Similar Situations Suggest What’s Great on Paper Could Fail to Play Out
Given the availability of valuation comps, it’s not overly complicated to lay out a bull case for a real estate-focused deep value opportunity. However, as seen with similar situations in the past, what looks great on paper can easily fail to translate into real-life outsized returns.
A good example is with Seritage Growth Properties (SRG). Back in the late 2010s, there was a lot of excitement among value investors about Seritage, a real estate holding company spun-off from the now-defunct Sears Holdings.
At that time, the bull case was that Seritage would generate big gains from redeveloping parcels formerly housing Sears department stores. This failed to play out as expected, and SRG stock has fallen by more than 90%.
Yes, comparing Seaport, which owns prime real estate in New York and Las Vegas, to Seritage, which owns vacant retail space scattered around the U.S., is an apples-to-oranges comparison.
However, here’s another example of a “glamorous” real estate development play: Trinity Place Holdings (OTC:TPHS). Similar to Seritage, it was the product of the retail apocalypse financial engineering. The post-bankruptcy successor to defunct retailer Syms, Trinity Place set out to profit from the redevelopment of former Syms locations. Primarily, its former location in Lower Manhattan, which became condo development 77 Greenwich Street.
Between construction delays, slow sales, and a steady need to re-negotiate terms with lenders, 77 Greenwich has been anything but successful for Trinity Place. Trading for between $5 and $10 per share during the late 2010s, TPHS now trades for just a few cents per share.
I’m not saying that Seaport is guaranteed to end up like Seritage, or worse, like Trinity Place. However, as seen with these C-corp real estate plays, execution can be easier said-than-done.
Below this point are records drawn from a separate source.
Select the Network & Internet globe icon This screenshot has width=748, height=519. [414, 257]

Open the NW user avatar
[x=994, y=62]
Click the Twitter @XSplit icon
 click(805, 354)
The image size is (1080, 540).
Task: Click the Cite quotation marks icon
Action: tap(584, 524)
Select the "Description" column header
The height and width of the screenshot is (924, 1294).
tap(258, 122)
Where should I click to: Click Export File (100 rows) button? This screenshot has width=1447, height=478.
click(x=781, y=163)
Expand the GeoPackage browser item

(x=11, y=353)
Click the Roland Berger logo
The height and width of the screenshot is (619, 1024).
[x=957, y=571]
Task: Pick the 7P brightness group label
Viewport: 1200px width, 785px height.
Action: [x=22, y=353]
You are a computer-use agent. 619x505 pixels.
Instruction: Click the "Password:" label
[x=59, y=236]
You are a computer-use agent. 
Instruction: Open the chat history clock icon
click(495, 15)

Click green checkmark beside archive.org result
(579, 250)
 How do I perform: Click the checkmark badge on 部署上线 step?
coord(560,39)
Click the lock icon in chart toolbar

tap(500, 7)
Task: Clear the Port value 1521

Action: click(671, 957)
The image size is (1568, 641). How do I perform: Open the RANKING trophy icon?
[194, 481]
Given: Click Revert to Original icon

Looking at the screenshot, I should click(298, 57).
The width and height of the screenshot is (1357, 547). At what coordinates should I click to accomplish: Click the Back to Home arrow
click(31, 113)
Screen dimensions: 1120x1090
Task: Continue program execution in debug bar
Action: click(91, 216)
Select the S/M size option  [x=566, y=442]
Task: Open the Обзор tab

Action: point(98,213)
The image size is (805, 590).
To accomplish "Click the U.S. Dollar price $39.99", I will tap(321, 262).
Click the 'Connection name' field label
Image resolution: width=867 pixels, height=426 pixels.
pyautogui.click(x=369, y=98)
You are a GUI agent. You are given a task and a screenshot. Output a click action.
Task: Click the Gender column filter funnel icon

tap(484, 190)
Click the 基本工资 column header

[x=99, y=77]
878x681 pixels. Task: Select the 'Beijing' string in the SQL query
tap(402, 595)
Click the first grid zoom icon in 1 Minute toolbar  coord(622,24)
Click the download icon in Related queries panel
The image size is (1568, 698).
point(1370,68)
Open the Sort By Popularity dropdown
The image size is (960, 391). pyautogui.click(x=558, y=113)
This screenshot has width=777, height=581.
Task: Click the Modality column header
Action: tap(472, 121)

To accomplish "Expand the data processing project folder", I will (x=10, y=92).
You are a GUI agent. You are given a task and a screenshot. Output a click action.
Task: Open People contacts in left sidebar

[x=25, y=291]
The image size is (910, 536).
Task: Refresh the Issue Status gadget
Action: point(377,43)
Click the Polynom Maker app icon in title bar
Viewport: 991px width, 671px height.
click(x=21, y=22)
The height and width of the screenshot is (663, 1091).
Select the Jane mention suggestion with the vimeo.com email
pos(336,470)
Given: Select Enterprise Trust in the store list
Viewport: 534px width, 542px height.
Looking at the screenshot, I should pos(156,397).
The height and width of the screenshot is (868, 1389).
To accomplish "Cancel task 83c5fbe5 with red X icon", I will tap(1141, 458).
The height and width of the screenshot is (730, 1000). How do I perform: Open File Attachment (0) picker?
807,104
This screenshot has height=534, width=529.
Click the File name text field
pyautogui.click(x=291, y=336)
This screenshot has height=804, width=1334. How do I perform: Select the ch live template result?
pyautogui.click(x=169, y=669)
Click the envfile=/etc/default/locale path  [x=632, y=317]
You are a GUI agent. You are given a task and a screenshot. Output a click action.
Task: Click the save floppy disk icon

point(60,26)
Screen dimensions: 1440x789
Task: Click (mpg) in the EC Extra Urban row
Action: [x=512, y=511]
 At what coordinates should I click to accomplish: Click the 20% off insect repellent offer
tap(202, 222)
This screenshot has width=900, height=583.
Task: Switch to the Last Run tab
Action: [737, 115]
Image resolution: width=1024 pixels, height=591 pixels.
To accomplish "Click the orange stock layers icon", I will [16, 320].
To realize full value, be it $60 per share or even more than $100 per share, execution is going to be key. Namely, execution in revamping the South Street Seaport assets, bringing them to profitability.
Bottom Line
Between the rights offering proceeds, plus the likely additional proceeds Seaport could generate from selling its Las Vegas area assets, it’s very possible that the company has the war chest in place to implement a turnaround.
With an experienced hospitality executive (Anton Nikodemus) at the helm, those bullish on the stock are confident in better times down the road. However, given the lack of success with Seaport development efforts so far, and the fact that there are plenty of strong reasons why this area of Manhattan waned in popularity in the first place, you may want to wait for the first few signs of success with these plans.
Or, at the very least, wait for the latest wave of excitement surrounding SEG to simmer down once again. In the near-term, net losses are likely to persist. It’s going to take years to unlock SEG’s underlying value.
With this, there’s a strong chance you’ll be able to lock down a position at $25 per share, or even less, between now and when the turnaround really starts to take shape. Hence, keep an eye on SEG stock, but sit tight for a pullback.